**Task instructions:** In the listing below, find each line with the string "computer" and return it.

**Listed entries:**
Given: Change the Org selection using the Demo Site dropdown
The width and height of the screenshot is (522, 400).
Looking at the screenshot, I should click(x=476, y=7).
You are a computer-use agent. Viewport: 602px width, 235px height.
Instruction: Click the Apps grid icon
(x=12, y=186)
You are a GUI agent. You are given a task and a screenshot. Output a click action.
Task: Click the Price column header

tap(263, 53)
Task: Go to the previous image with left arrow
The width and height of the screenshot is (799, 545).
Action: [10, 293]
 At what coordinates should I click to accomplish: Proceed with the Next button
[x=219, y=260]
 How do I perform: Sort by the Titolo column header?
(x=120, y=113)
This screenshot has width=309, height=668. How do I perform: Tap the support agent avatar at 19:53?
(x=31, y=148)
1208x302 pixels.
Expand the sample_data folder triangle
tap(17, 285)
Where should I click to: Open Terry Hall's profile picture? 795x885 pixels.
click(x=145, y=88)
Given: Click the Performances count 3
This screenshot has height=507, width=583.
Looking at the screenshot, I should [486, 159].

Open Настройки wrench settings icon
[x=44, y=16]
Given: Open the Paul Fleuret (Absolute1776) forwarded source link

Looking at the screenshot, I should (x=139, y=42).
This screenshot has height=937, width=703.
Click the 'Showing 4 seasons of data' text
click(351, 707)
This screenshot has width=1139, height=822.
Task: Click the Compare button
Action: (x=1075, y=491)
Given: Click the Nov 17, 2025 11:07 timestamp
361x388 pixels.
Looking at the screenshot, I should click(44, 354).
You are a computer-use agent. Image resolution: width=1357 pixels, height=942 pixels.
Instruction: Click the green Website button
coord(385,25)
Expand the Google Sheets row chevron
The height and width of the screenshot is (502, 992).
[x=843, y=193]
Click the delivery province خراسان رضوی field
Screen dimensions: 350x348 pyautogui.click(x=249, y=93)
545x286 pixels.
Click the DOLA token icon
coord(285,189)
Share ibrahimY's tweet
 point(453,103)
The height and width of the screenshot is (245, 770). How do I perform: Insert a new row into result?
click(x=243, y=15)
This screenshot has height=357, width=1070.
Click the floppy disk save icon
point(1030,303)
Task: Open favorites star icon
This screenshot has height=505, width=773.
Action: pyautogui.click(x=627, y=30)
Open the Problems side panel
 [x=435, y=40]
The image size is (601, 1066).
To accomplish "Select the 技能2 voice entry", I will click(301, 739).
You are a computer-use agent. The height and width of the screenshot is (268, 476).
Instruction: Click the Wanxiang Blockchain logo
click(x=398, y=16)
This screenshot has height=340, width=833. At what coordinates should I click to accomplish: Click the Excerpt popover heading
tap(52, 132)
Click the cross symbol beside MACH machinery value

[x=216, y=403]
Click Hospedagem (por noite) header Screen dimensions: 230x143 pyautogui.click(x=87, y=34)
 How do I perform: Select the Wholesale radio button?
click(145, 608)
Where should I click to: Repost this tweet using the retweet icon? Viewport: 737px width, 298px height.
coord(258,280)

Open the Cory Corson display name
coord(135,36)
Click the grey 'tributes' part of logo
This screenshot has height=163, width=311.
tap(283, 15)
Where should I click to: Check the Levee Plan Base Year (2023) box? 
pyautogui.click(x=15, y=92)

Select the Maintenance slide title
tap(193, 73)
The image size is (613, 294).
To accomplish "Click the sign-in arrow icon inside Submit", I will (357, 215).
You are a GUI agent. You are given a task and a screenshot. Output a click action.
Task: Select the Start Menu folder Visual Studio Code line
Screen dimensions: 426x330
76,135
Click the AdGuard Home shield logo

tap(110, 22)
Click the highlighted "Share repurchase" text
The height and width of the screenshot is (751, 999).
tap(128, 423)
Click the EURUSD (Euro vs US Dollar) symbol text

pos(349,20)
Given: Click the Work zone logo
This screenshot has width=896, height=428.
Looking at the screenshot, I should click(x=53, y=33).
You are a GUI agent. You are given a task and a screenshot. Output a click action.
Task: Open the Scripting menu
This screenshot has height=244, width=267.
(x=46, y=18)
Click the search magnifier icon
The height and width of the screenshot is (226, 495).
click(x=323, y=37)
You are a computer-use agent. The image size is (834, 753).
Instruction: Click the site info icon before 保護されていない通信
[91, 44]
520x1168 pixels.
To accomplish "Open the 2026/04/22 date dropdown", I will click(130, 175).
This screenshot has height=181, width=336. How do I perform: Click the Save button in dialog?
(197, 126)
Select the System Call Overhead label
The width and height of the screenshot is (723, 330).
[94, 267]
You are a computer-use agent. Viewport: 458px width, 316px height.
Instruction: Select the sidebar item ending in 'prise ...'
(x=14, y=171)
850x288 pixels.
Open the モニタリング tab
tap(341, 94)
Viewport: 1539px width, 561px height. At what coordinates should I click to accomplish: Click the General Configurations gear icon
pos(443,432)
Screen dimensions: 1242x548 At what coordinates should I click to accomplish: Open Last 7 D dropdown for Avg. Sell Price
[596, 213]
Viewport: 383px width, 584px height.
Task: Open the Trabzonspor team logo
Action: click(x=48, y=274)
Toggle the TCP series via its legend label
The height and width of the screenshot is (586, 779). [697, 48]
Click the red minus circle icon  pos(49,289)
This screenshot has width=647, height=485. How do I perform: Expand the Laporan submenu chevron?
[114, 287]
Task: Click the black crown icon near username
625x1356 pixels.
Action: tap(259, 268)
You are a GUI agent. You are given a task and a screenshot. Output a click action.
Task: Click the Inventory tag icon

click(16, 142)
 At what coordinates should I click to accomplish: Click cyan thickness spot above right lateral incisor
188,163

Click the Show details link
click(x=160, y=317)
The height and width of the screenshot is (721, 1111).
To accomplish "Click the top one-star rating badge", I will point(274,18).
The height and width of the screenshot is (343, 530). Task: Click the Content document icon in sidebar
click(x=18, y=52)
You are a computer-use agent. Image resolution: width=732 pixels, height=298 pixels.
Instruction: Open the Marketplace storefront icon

**Response for this exercise:**
You are a computer-use agent. Viewport: 602px width, 235px height.
You are a computer-use agent. Image resolution: width=1357 pixels, height=942 pixels.
You are a computer-use agent. The height and width of the screenshot is (268, 476).
You are a computer-use agent. The image size is (834, 753).
You are a computer-use agent. Viewport: 458px width, 316px height.
You are a computer-use agent. Image resolution: width=732 pixels, height=298 pixels.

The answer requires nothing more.